Ногой. В лицо. И еще раз. И добавить. И еще раз, пока не упал навзничь. И… Шатов понял, что стоит над лежащим парнем, лицо которого залито кровью, который пытается отползти, но не может, а только елозит ногами по полу.
Рот Шатова наполнился горечью. Он снова сорвался. Снова… Черт.
О том, что в баре, кроме него есть еще и другие Шатов вспомнил не сразу. И удивился. Его еще не смяли. «Странно…» – медленно проползло в мозгу. Все мысли Шатова отчего-то стали медленными и неторопливыми. И равнодушными.
Свалят? На здоровье. Забьют? Такова жизнь: либо се ля ви, либо се ля вас.
Шатов медленно обернулся к остаткам компании. И удивился. Медленно и равнодушно. Остатки стояли на прежнем месте, хотя должны были уже навалиться и смять. И пинать от всей души. И…

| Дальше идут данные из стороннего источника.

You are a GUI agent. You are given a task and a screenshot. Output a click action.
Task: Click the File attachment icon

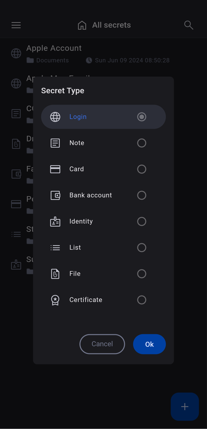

Стоп, одернул себя Шатов. А кто это стоит между ним и компанией? Шатов его знает… А, майор Сергиевский… Душка майор Сергиевский. И как это ему удалось их остановить? Добрым словом?
Шатов тряхнул головой, отгоняя оцепенение. Как там говаривал Ал Капоне? Добрым словом и пистолетом можно сделать гораздо больше чем просто добрым словом. Сергиевский, похоже, применил средство в полном объеме.
В руке был пистолет, и что-то майор еще говорил стоящим. Шатов из-за шума в ушах не мог разобрать, что именно, но слова были явно доходчивыми и находили живой отклик в душах слушателей.
– Все нормально? – майор повысил голос.
– Нормально, – сказал Шатов.
– Тогда двигайтесь, пожалуйста, на выход.
На выход, так на выход, пожал плечами Шатов.
Он ничего не забыл тут на месте сражения? Шатов огляделся. Кажется ничего. Ну и славно. Ну и хорошо. На выход.
Шатов медленно подошел к двери, медленно открыл ее, с трудом преодолевая сопротивление пружины, медленно поднялся по ступенькам на улицу…
Холодает. Бабье лето прошло, и осень начала мелко сеять воду сквозь решето туч. Шатов подставил лицо под мелкие, почти невесомые капли.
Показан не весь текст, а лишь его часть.